Well, here we are in Whitehaven…still. I’m not complaining though. There are plenty of horror stories of other cruisers around the world either trapped in foreign countries, or worse, their world has been turned upside down due to a premature death of a loved one caused by COVID19. With the worldwide death toll speeding towards half a million people, and with almost nine million confirmed cases, this virus will certainly be around for some time yet. It’s now compulsory to wear masks on public transport in the UK, but I’ve got no plans to be that close to people for now. So I’ll continue to wash my hands and keep my distance.
Rules have eased in the UK at the end of month three – we are now at Level 3; some supermarkets have relaxed queuing and there’s certainly more people out enjoying the fine weather. Supermarket shelves are well stocked; there’s even flour and yeast available now. I suspect the millions of people who panic-bought toilet rolls, flour and yeast now have buyer’s remorse.
Most people around Whitehaven don’t wear masks and the harbour foreshore can get busy with people sunning themselves, being mindful to keep their distance – mostly. Fisher-folk keen to get a nibble space themselves equally along the west and north piers at Whitehaven Harbour whilst enjoying the slow summer sunsets.
Ironically summer is typically the season where we isolate ourselves at a quiet anchorage ,and all we can do is look out across the sea towards Scotland. But we’ve got no option but to wait it out sharing one toilet with boat-owners who can now come to the marina to check on their boats.

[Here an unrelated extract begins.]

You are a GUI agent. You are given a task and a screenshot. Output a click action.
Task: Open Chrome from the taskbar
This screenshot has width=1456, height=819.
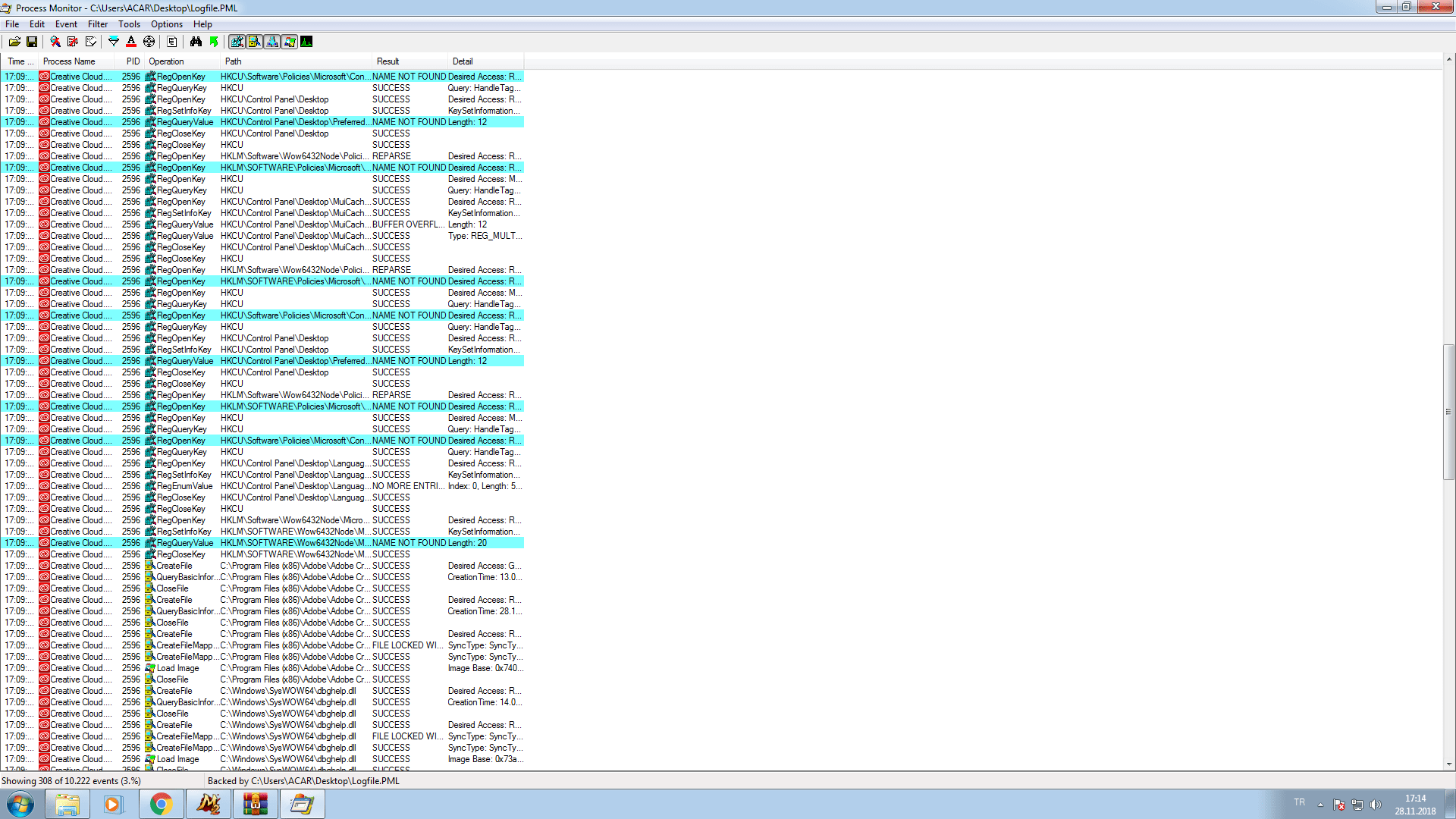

Oh, to be out sailing…
Scotland have gone into Phase 2 of their re-opening, and announced that Phase 3 will allow overnighting at anchorages (with suitable permissions), however, there’s no date set for Phase 3. Ireland still requires two weeks in isolation, although the information is sketchy regarding travel between UK, Northern Ireland and Ireland. It’s not like we need to leave, but Skipper is getting a little toey with all this hanging around. The Faroes are around 500nm north and starting to ease restrictions so that’s an option.
It’s looking less likely that we’ll reach the European continent this season and more than likely hole up again this winter on the south coast of England. Well, that’s the plan today. In the meantime, we keep as busy as we can.
One job that always gets put off is varnishing. It’s not easy to apply seven coats of varnish when you live aboard – too easy to accidentally touch newly applied painting. There isn’t a lot of varnishing to be done, but we do have some chips and scuffs, and UV destroyed areas that need attention. We both worked on sanding the entry, but only one of us can varnish. I’m using Epifanes polyurethane two component clear varnish which should bring the wood back to life and protect it for a few more years. On my next exciting instalment, I’ll post some pics of the finished job!
And then there was the time we created a job for ourselves. A few weeks ago, my pushbike ended up in the harbour after a gust of wind blew it off the jetty (don’t ask!). Since the dunking, squeaks and stiffness has materialised despite a subsequent dousing of fresh water and lubricant after the dip. Wayne helped me strip the bike down completely – goose neck, steering stem, gears, cogs, pedals, etc. We had to clean and regrease all ball bearings to remove any trace of damaging salt water. In the end I had to replace my rear wheel as the old rear hub couldn’t be repaired or replaced. I even had to take apart my Shimano combination pedals after they seized and stopped spinning (filled with wee ball bearings). Fortunately, Haven Cycles opposite Aldi had a couple of red-rimmed and dusty 26” MTB wheels (front/rear) hanging in the rafters which I took off his hands. My multi-coloured bike is built from parts around the world!
Bike riding is the only escape for us at the moment and there’s good bike paths and quiet roads throughout Cumbria. I’d love to ride across to Newcastle on the east coast, but camping is prohibited overnight and the police are out in force. To control the influx of people, public loos around Cumbria are closed for the time being (fun fact; Whitehaven has no public toilets – zero).
And just like that after a lacklustre start to the year we have reached the summer solstice – the longest day of the (longest) year in the Northern Hemisphere. Hopefully we can expect things to ease soon, but not at the expense of a few lives.
For that we can wait a little longer.